There is much talk about a new generation of Tech companies with a totally different business model. The claim is that with Facebook, Google widgets, Salesforce AppExchange and other platforms, you can start a company for just a few thousand dollars.
Reputable funds are jumping in the fray. Like Accel with it’s Facebook fund. And Bay Partners with its AppFactory. These guys are smart enough to do their homework. I assume they see enough of a play in quick exits and early positions to make it worth their opportunity cost.
These platforms are a quick way to deliver relatively narrow functionality to an identifiable target market; at best a cheap way to validate a value proposition. But this does not a company make. And, with over 1600 Facebook apps, it is already a questionable way to get distribution.

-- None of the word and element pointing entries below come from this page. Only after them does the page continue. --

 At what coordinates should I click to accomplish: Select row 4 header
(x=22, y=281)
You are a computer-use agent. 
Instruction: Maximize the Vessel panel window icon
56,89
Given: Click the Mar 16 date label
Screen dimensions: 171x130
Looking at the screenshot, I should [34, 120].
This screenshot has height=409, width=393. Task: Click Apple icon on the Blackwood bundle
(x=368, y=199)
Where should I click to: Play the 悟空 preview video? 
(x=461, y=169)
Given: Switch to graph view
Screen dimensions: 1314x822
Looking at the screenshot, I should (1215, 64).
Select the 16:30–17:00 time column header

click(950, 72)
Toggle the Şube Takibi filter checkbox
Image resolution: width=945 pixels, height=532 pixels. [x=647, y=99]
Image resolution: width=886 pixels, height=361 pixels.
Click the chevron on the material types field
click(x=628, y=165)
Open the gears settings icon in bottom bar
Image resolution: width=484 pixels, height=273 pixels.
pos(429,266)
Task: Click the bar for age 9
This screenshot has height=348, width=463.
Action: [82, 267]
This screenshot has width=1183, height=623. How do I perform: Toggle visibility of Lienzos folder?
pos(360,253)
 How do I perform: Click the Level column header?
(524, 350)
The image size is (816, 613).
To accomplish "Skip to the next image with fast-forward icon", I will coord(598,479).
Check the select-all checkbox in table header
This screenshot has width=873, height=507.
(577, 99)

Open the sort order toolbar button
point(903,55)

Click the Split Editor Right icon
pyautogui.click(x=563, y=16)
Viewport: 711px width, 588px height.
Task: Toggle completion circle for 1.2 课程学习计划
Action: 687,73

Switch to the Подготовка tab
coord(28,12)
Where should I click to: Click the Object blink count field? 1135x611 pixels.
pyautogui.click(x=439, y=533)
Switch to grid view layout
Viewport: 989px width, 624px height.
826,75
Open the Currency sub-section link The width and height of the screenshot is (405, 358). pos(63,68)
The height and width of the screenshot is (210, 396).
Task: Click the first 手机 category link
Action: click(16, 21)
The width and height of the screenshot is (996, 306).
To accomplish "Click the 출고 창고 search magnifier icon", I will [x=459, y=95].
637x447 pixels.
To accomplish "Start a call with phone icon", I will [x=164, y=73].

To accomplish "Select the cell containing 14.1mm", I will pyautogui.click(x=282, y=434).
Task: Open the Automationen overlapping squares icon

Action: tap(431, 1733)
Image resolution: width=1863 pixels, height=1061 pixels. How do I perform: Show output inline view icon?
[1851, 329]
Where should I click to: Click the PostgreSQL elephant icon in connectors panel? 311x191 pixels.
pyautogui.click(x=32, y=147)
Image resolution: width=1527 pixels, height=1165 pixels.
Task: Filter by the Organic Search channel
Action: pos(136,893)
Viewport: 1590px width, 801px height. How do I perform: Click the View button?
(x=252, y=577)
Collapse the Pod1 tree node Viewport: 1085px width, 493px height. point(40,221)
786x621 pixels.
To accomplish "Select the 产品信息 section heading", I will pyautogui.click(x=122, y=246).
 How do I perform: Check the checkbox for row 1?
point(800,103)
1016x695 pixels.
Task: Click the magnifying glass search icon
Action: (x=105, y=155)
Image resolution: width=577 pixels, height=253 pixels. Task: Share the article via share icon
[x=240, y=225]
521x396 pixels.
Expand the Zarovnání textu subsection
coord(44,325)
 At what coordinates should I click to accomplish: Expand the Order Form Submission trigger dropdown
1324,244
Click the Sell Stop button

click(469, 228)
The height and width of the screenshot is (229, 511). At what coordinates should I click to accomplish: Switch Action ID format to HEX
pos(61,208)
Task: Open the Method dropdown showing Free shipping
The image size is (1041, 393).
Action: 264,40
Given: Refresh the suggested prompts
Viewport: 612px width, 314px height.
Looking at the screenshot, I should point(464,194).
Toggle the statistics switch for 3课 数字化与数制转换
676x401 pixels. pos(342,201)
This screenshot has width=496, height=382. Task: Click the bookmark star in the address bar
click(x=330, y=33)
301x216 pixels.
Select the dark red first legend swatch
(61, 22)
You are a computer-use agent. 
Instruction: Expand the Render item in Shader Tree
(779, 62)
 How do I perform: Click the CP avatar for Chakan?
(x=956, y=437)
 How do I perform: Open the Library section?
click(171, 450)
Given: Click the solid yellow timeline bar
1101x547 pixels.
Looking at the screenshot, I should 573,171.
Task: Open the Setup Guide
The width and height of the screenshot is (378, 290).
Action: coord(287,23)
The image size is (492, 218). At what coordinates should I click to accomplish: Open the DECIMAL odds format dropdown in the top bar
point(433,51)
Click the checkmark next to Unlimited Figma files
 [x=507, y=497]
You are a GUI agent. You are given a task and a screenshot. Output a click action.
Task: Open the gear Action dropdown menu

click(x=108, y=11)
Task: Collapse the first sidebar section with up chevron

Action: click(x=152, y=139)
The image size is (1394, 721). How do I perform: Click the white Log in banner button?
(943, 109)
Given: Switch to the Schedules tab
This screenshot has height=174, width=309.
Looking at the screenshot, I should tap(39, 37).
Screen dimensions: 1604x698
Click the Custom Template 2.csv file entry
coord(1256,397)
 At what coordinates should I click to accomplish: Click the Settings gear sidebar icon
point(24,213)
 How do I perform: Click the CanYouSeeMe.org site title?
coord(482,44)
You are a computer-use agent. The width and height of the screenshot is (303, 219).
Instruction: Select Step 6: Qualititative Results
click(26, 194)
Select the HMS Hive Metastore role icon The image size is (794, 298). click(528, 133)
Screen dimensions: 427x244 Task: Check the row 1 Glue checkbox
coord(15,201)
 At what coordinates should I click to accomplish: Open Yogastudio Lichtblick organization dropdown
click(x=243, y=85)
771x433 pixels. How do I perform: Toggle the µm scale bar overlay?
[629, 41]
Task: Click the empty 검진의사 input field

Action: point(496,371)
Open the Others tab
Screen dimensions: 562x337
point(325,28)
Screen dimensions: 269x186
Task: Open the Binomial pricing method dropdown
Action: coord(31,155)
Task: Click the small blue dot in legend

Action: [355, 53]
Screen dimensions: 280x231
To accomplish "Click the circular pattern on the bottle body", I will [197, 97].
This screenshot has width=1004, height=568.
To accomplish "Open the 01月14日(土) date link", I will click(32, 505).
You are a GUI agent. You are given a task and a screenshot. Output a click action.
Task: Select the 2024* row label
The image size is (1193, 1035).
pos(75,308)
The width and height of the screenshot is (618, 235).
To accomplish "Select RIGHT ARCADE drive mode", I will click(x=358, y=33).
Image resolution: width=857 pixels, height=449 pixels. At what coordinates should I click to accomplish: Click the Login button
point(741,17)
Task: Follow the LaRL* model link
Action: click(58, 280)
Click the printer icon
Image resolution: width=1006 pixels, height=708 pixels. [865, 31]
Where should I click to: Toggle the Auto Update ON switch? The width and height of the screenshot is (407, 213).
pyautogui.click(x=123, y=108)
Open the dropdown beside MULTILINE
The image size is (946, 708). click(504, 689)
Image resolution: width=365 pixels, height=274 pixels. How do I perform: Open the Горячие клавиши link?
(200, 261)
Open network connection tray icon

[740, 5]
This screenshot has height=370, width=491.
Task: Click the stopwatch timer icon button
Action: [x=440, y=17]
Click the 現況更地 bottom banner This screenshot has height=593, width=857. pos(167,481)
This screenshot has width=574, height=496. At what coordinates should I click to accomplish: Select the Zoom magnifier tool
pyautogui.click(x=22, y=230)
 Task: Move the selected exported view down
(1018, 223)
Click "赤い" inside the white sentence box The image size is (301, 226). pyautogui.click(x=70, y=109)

Names have changed and the delivery dynamics are different, but this is hardly new. Seeding engineering projects that have low cost distribution dates back to the Homebrew Computer Club. CNet’s Download.com is still riddled with the stuff.
VCs who caught religion around Web 2.0 and SaaS models early, like Niel Sadarangany at Bay, and Byron Deeter at Bessemer are quick to point out that the real capital requirements don't come from development or even operations, but rather marketing and customer acquisition. And they are larger than ever. Worse the recurring revenue model builds slower than a traditional enterprise sales model and leads to a longer burn.
Acquisitions of cool technology is all well and good. I just hope that in all the widget and platform hype we don’t delude ourselves into thinking that the fundamentals of building a company have changed.